Passage provided
Let’s start with the good news, because, frankly, there isn’t all that much of it: The rate of increasing obesity in America has apparently flattened out some in recent years. After more than doubling from the late 1970s to 2008, the rate of expansion in America’s waistlines has been shrinking, at least among some groups.
“There's some evidence that at the very least, the curve of the increase may have changed at best, or a plateau,” Dr. Bill Dietz, director of the Division of Nutrition, Physical Activity, and Obesity at the Centers for Disease Control and Prevention told reporters Monday at a Washington, D.C. conference titled “Weight of the Nation.”
Now the bad news: Even with that leveling off, 42 percent of the country will be obese by 2030, up from about a third today, according to a study presented at the conference and published Monday in the American Journal of Preventive Medicine. That works out to about 32 million more obese Americans. Those projections, as sobering as they may be, are still better than past projections that did not adjust for the recent improvement in the obesity trend line. In that case, assuming that the obesity epidemic would continue on as in recent decades, 51 percent of the country would be obese by 2030.
Finally, the really bad news: The new report still projects that the rate of severe obesity – defined as a body mass index of 40 or more, or about 100 pounds overweight – will more than double over the next two decades, from less than 5 percent in 2010 to just over 11 percent in 2030.

Recorded data
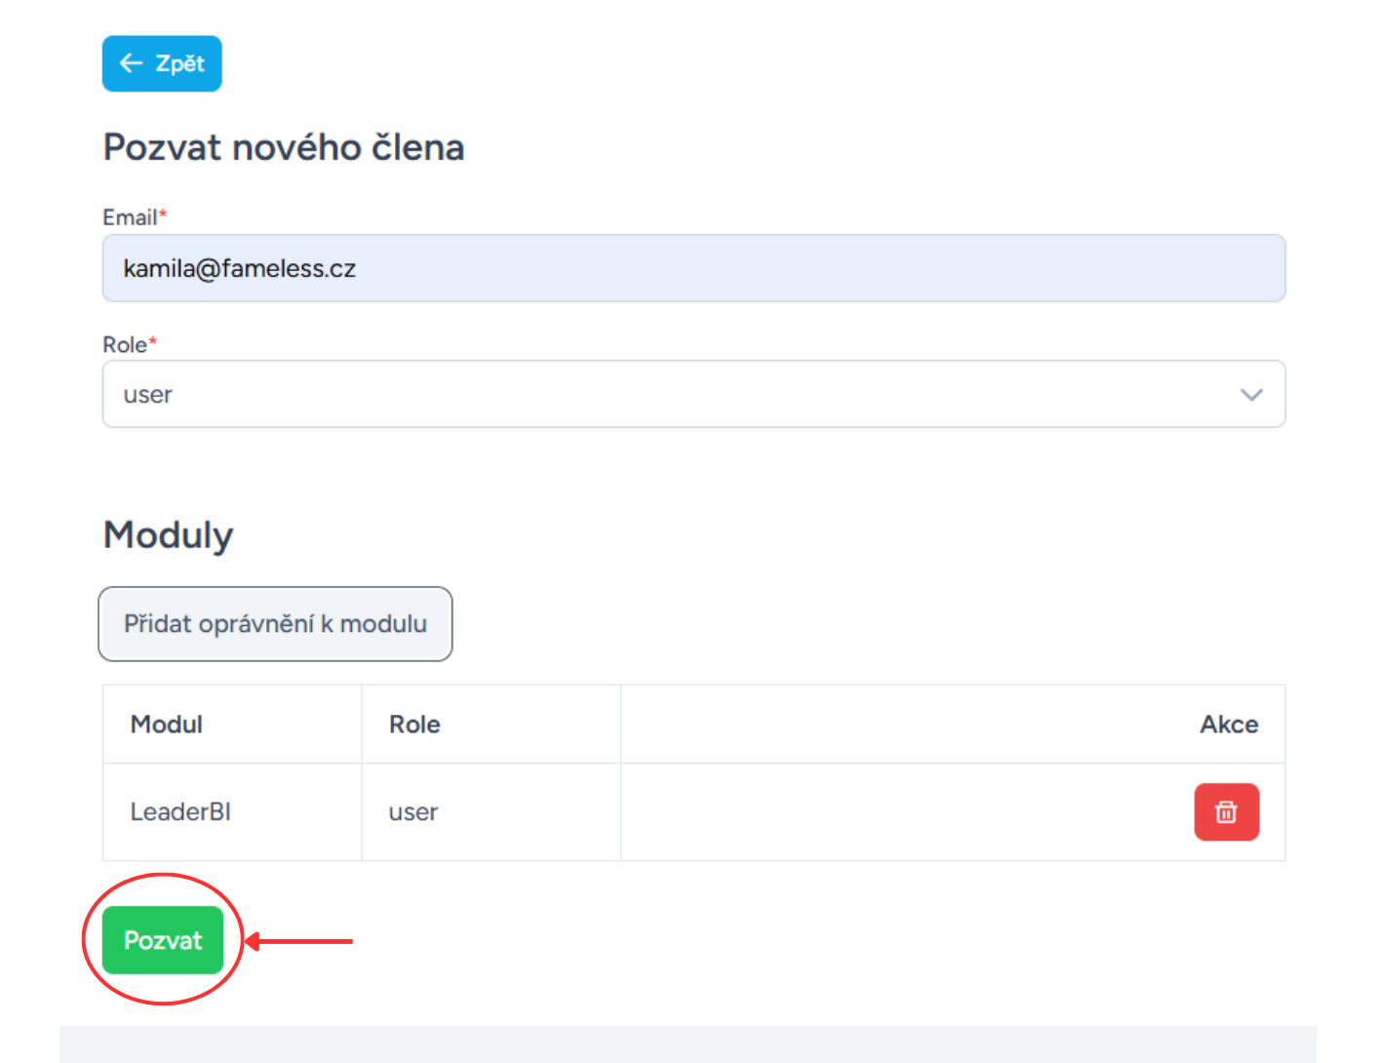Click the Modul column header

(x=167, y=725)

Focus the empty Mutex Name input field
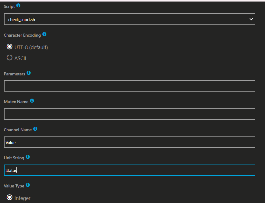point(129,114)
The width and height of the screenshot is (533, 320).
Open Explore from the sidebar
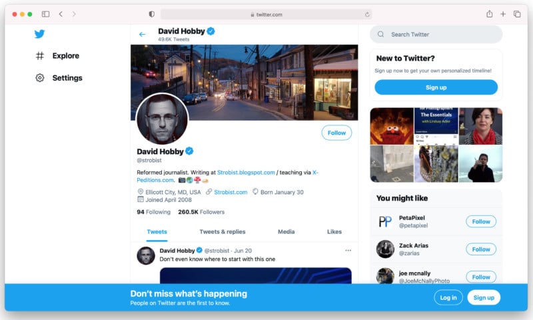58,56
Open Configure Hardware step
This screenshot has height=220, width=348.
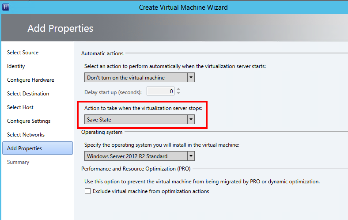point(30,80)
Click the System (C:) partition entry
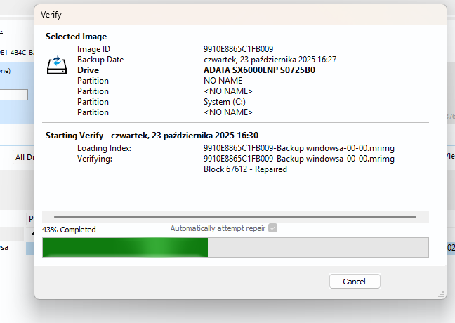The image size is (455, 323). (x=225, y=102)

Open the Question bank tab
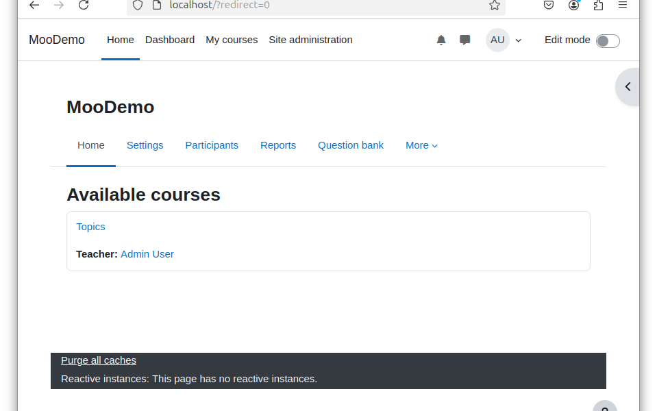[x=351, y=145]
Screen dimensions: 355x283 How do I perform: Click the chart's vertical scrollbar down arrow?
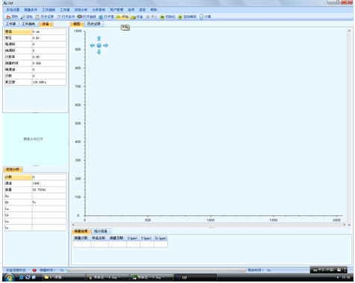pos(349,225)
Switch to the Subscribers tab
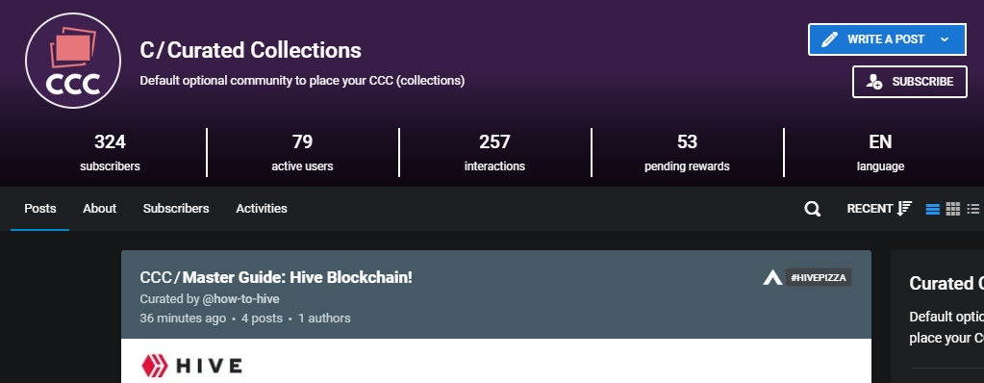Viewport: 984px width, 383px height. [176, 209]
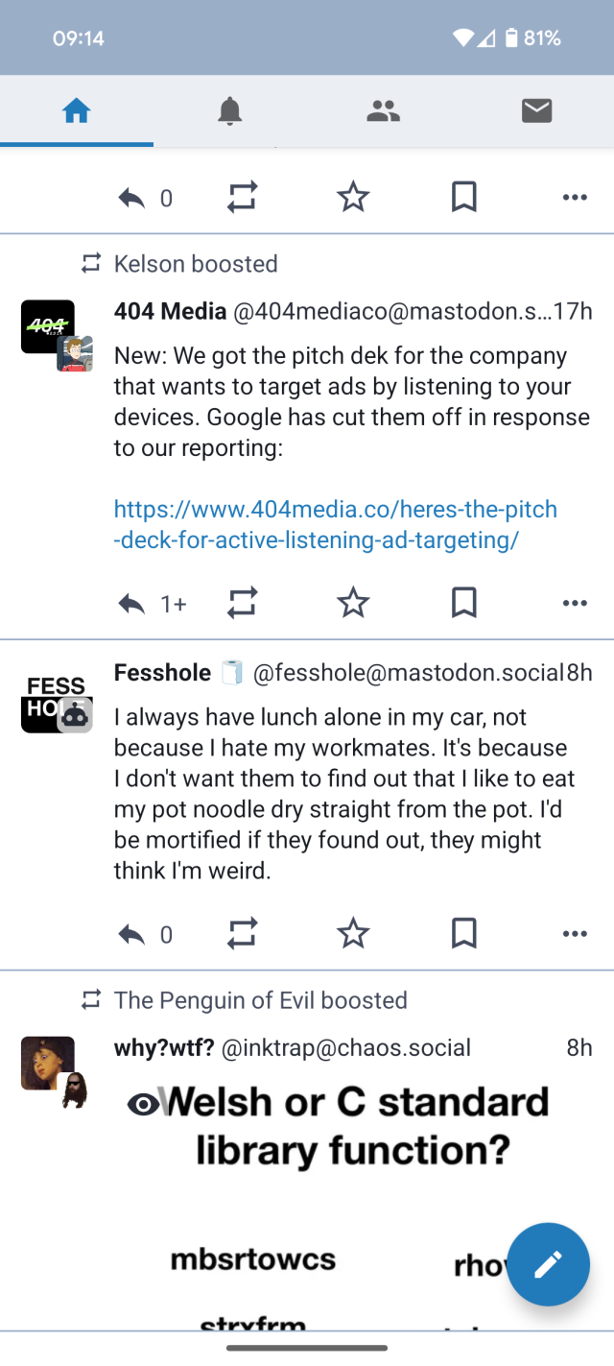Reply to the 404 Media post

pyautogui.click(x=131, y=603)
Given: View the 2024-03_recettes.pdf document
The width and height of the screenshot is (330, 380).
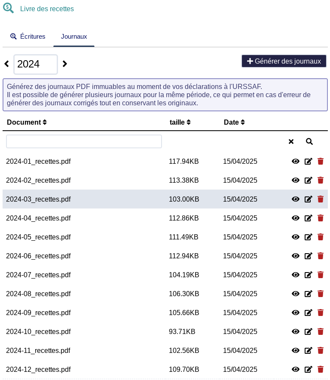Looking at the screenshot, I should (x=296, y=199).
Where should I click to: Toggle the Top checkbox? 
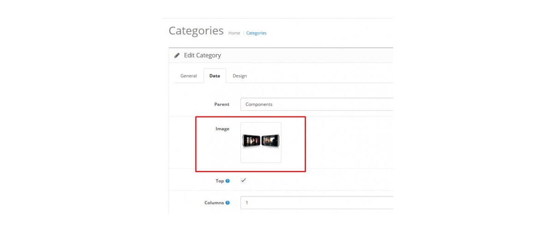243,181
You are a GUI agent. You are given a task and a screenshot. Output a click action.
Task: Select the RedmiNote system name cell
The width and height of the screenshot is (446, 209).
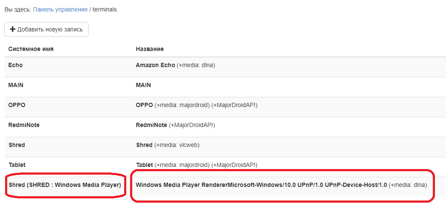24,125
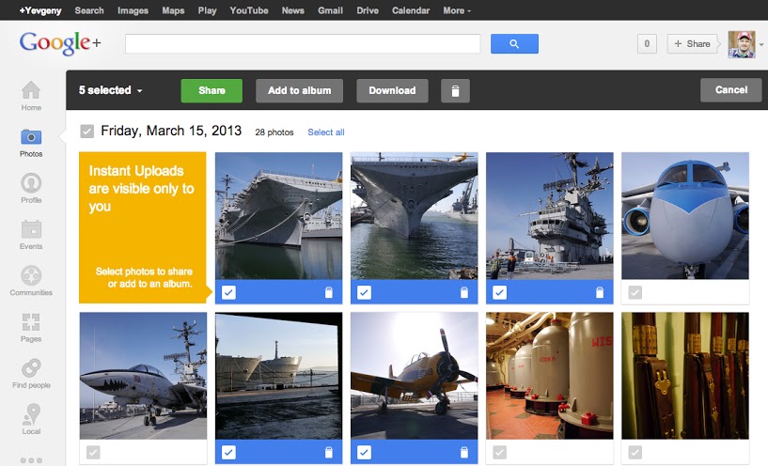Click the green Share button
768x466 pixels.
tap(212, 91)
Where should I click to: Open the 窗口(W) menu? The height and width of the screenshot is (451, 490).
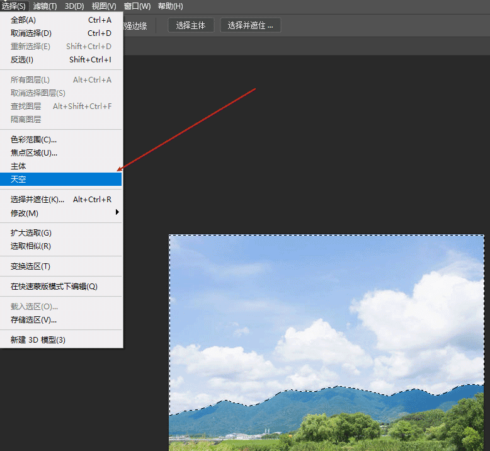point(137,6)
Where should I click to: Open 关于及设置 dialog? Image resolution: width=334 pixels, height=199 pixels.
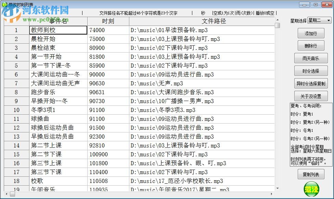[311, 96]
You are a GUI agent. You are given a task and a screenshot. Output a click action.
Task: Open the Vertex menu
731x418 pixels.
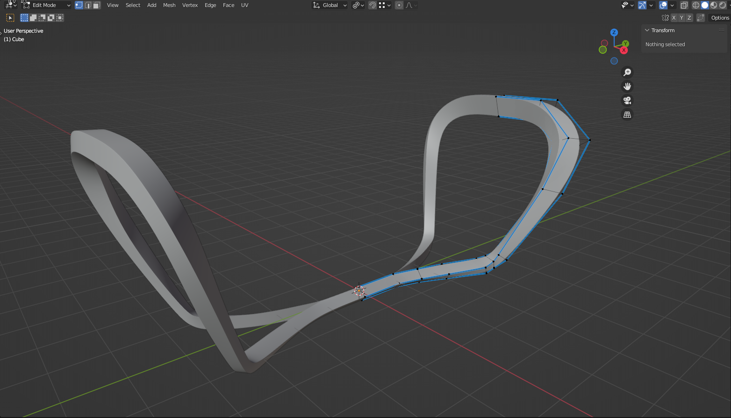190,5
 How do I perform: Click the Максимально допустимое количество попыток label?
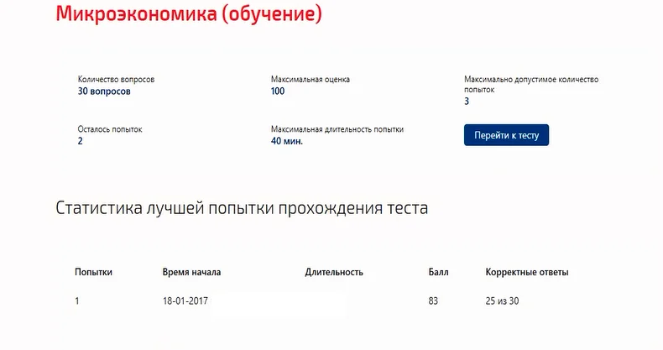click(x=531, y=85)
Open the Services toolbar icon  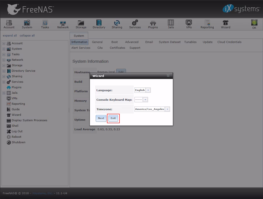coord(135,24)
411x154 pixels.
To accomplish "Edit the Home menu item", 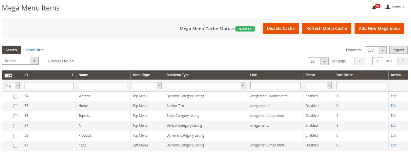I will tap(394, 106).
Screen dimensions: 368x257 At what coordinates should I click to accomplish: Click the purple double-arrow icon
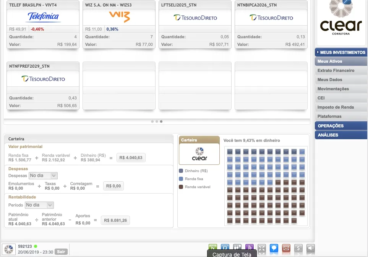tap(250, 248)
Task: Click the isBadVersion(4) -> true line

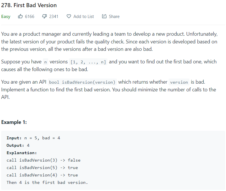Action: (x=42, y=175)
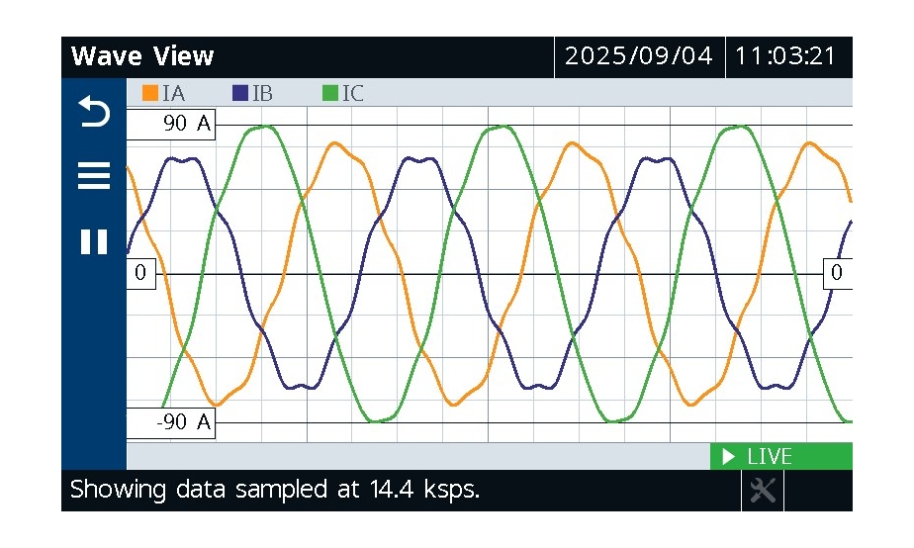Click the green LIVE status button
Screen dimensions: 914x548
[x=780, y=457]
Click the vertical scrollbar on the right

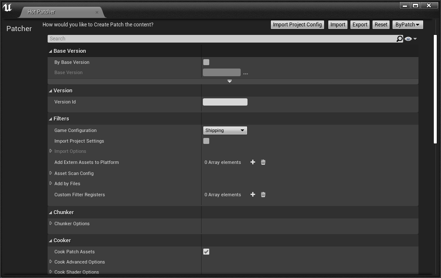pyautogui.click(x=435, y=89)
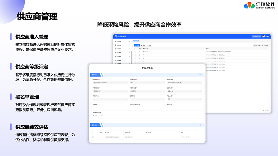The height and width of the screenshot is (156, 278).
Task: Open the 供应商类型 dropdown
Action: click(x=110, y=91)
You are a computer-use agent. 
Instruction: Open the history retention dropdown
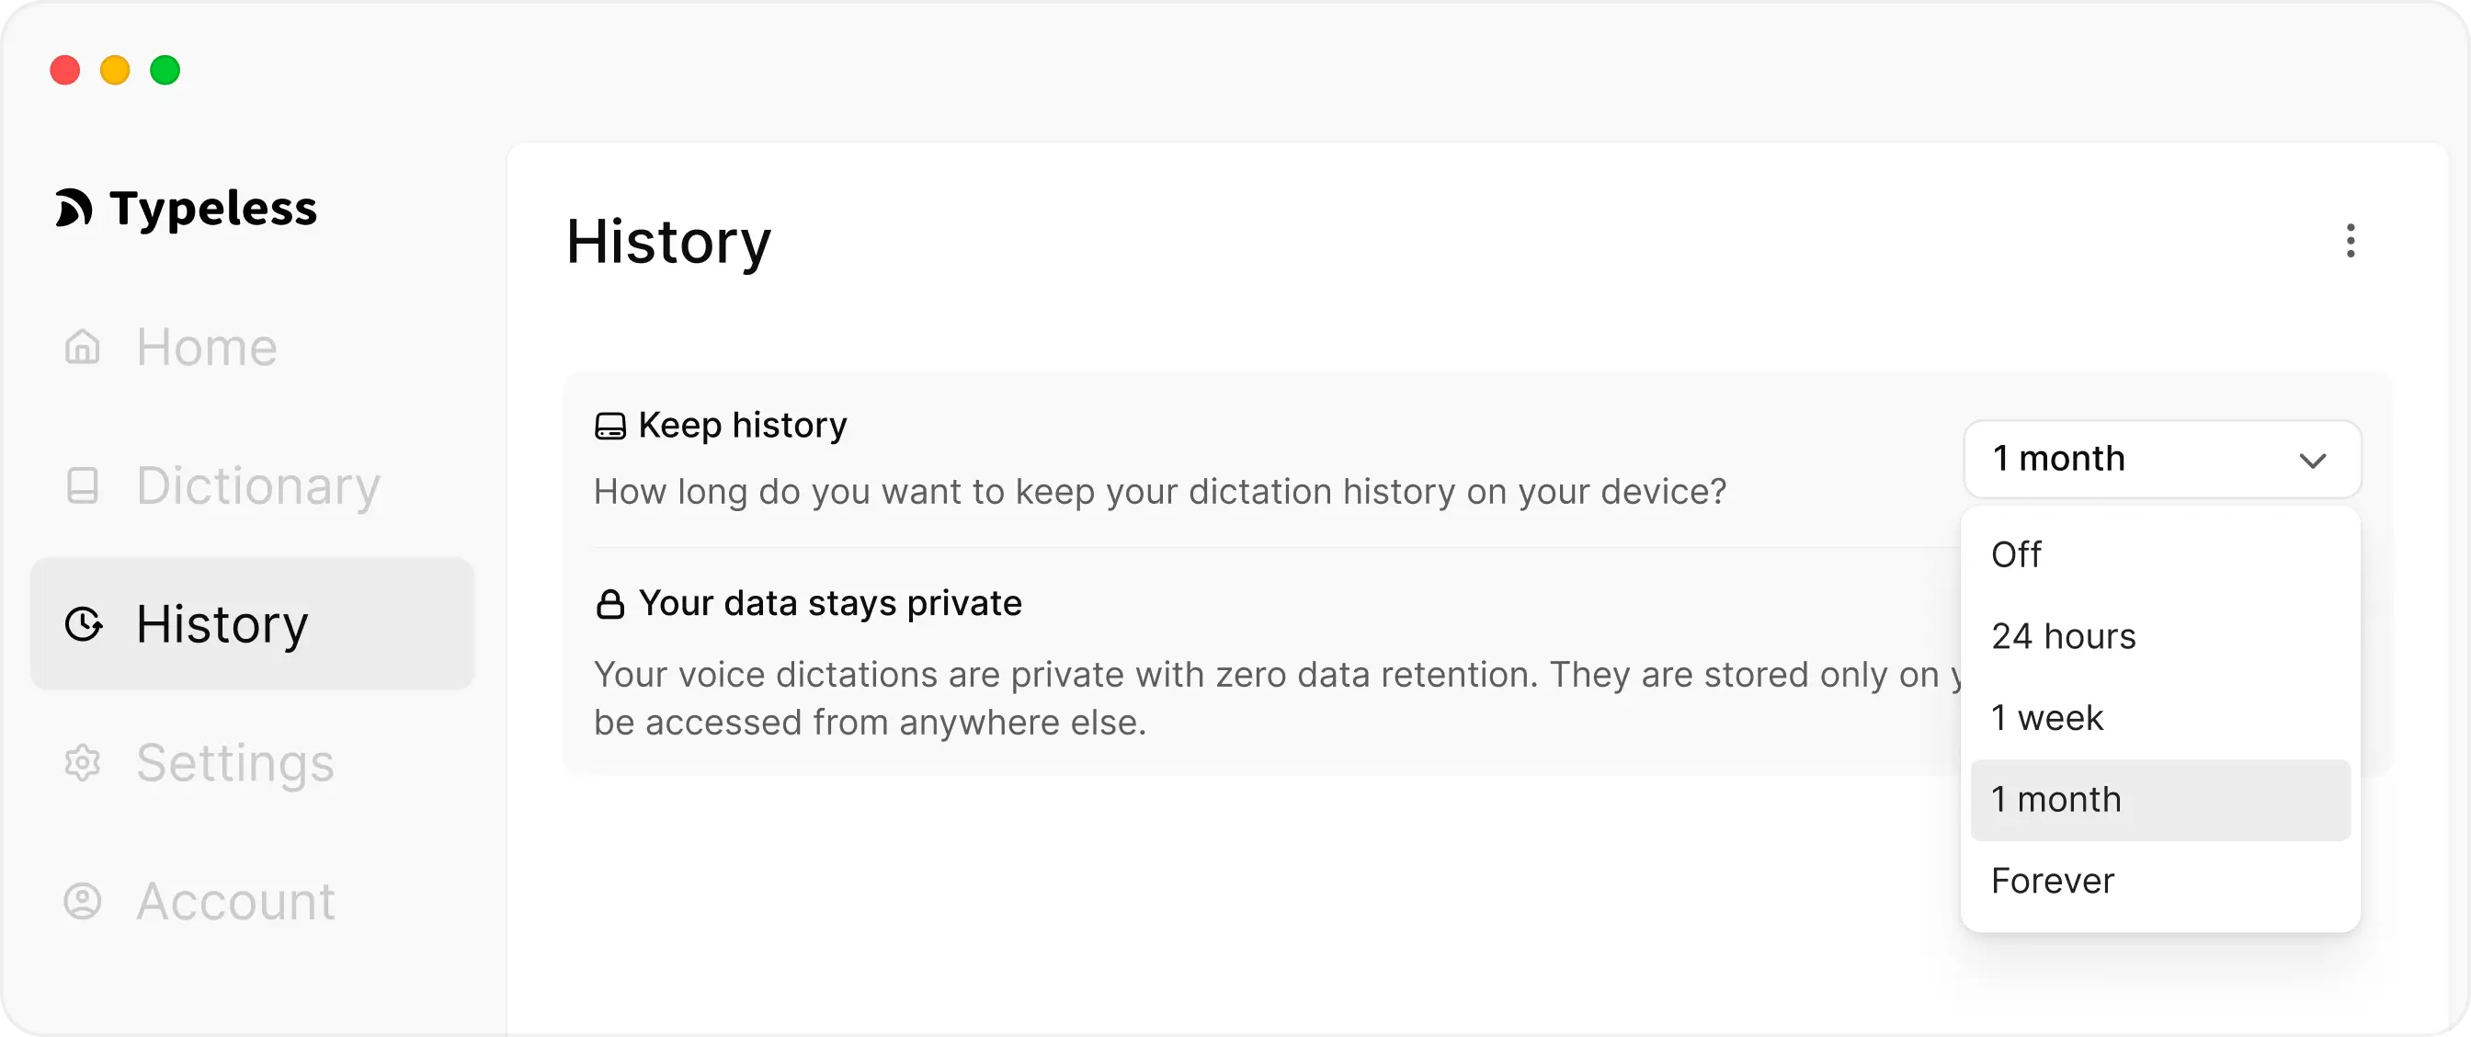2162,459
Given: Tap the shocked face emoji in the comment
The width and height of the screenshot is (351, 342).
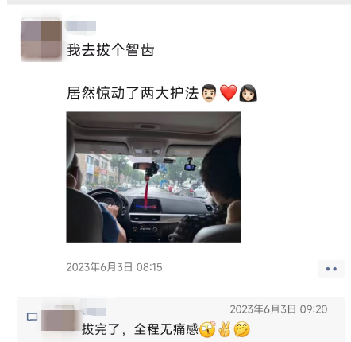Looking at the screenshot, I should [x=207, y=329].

Exercise brief
Reproduce word for word the full text on U.S. obesity rates and projections that appears above the listing.

Answer section
Let’s start with the good news, because, frankly, there isn’t all that much of it: The rate of increasing obesity in America has apparently flattened out some in recent years. After more than doubling from the late 1970s to 2008, the rate of expansion in America’s waistlines has been shrinking, at least among some groups.
“There's some evidence that at the very least, the curve of the increase may have changed at best, or a plateau,” Dr. Bill Dietz, director of the Division of Nutrition, Physical Activity, and Obesity at the Centers for Disease Control and Prevention told reporters Monday at a Washington, D.C. conference titled “Weight of the Nation.”
Now the bad news: Even with that leveling off, 42 percent of the country will be obese by 2030, up from about a third today, according to a study presented at the conference and published Monday in the American Journal of Preventive Medicine. That works out to about 32 million more obese Americans. Those projections, as sobering as they may be, are still better than past projections that did not adjust for the recent improvement in the obesity trend line. In that case, assuming that the obesity epidemic would continue on as in recent decades, 51 percent of the country would be obese by 2030.
Finally, the really bad news: The new report still projects that the rate of severe obesity – defined as a body mass index of 40 or more, or about 100 pounds overweight – will more than double over the next two decades, from less than 5 percent in 2010 to just over 11 percent in 2030.